*Data items*.
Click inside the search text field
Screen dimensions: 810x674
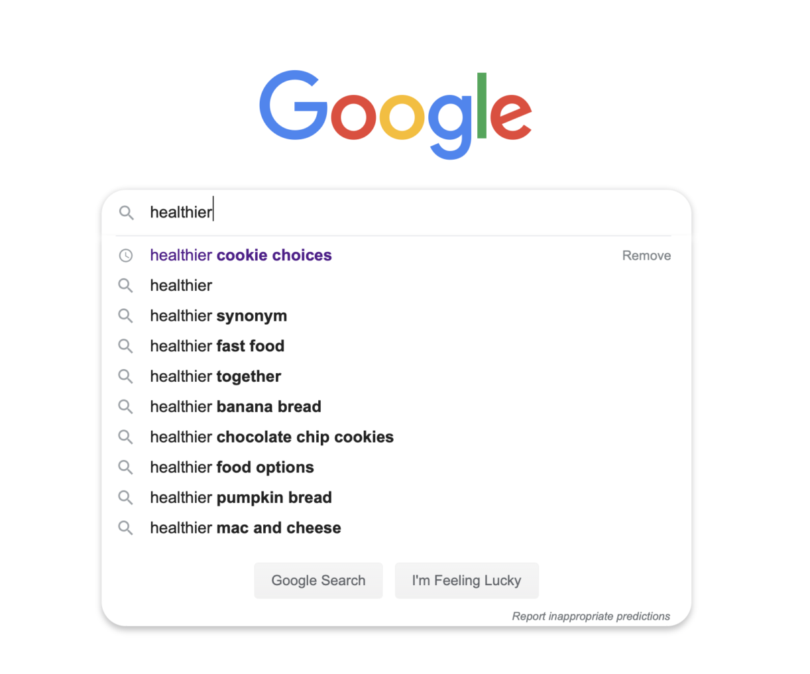408,212
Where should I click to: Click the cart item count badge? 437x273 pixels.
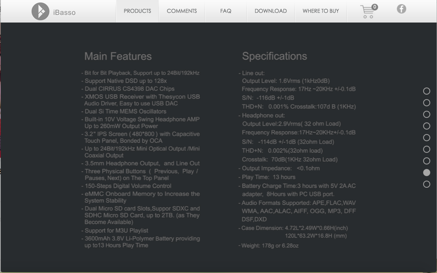(374, 7)
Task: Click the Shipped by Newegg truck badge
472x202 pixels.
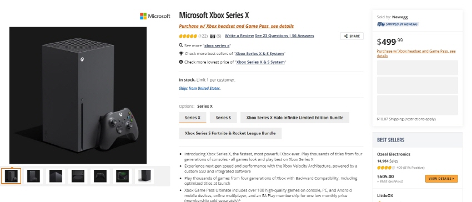Action: coord(398,24)
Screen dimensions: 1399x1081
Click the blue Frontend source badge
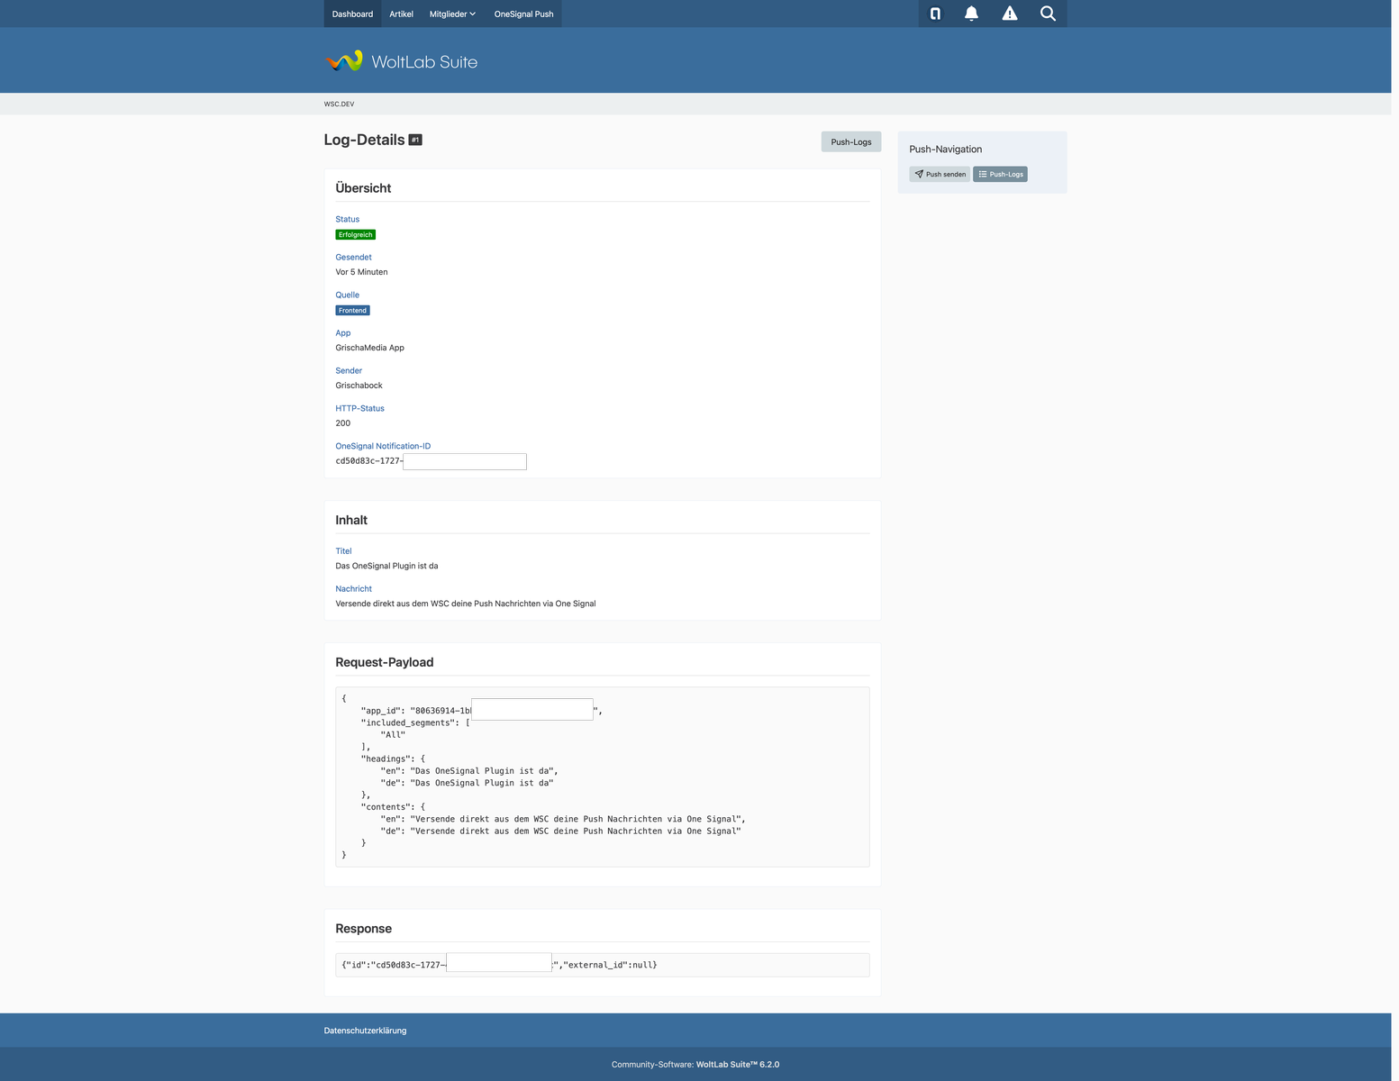352,311
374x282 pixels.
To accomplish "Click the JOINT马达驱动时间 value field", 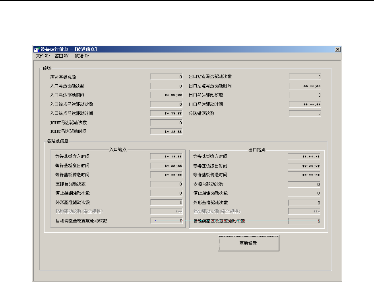I will coord(166,132).
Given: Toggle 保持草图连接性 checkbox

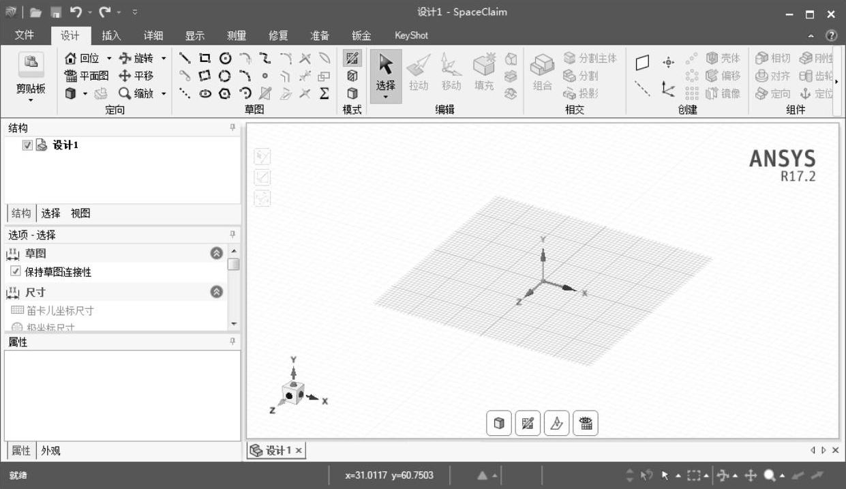Looking at the screenshot, I should 16,272.
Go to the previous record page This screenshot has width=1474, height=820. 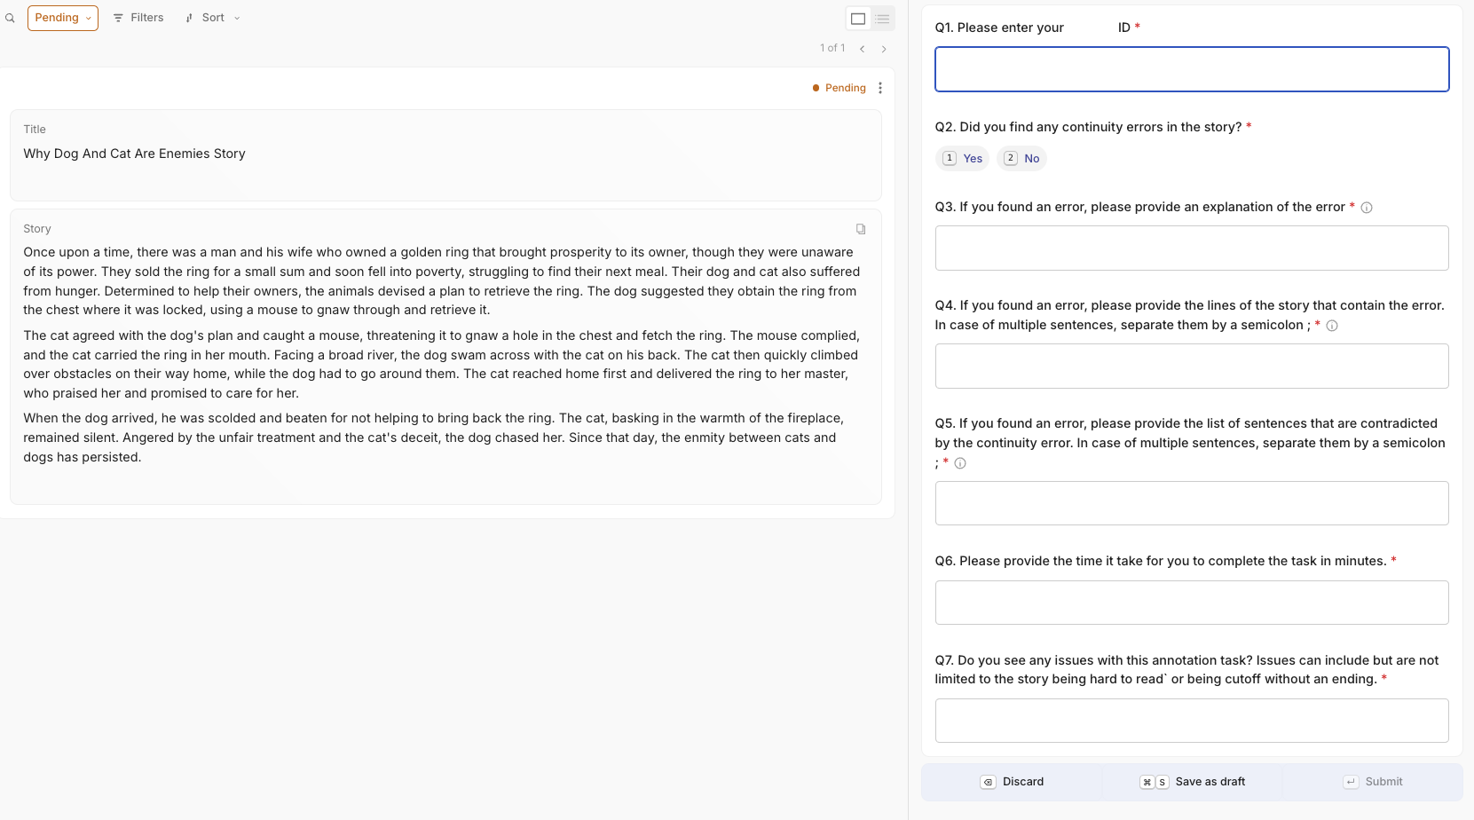(x=862, y=49)
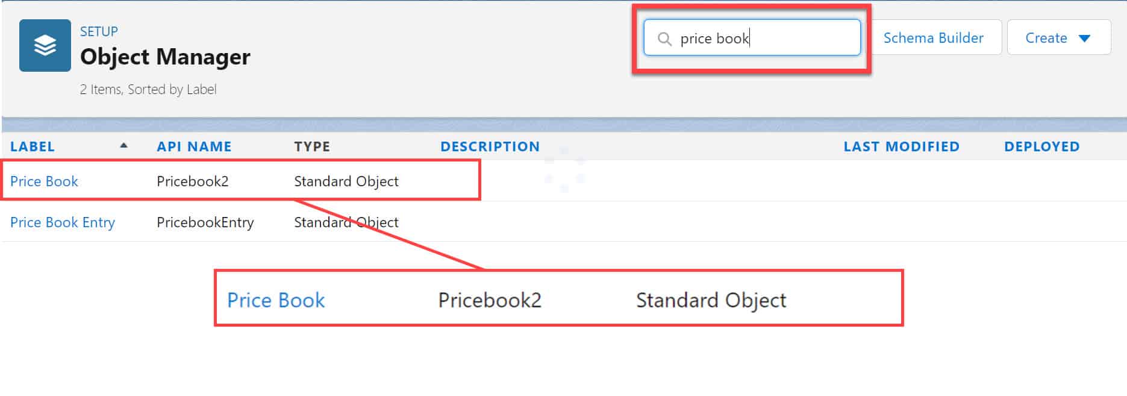Toggle the LABEL column sort direction

(124, 145)
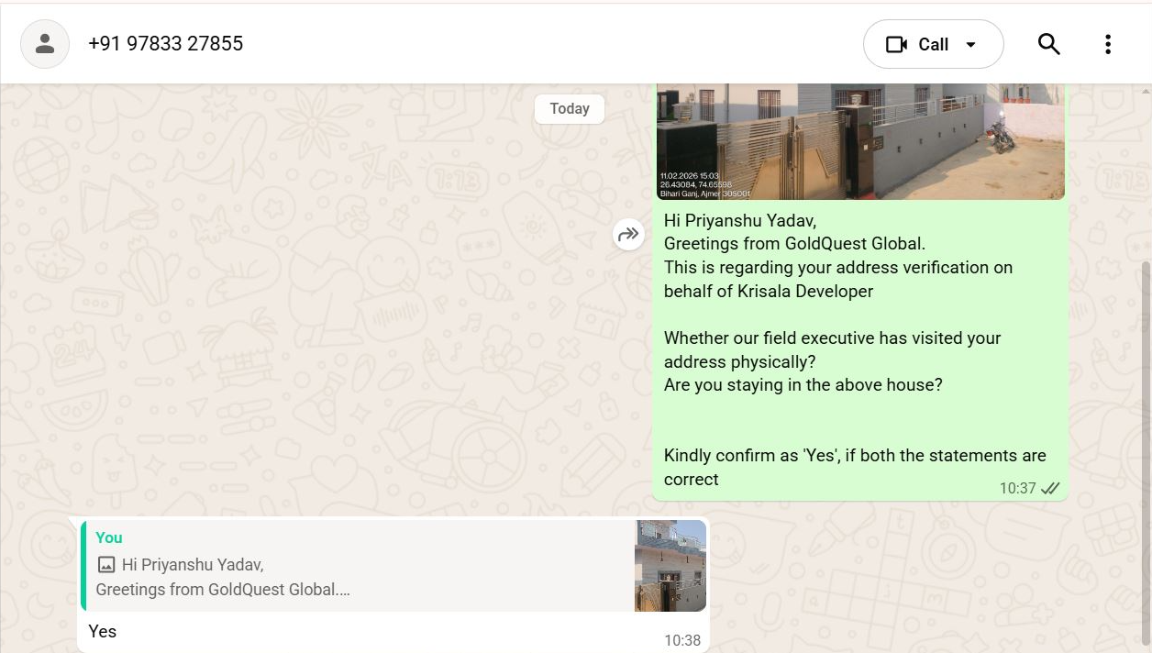
Task: Click the Today date badge
Action: tap(570, 109)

*Exercise brief*. Set down exactly the lines running from the beginning of the entries above to the line that contains "374x282 pixels.", including both, and leave out pictures.

*Solution for this task*.
Click inside the search text field
Screen dimensions: 810x674
408,212
Where should I click to: Click the cart item count badge? 437x273 pixels.
(374, 7)
Task: Click the Shipped by Newegg truck badge
472x202 pixels.
Action: coord(398,24)
Screen dimensions: 1399x1081
Click the blue Frontend source badge
352,311
374x282 pixels.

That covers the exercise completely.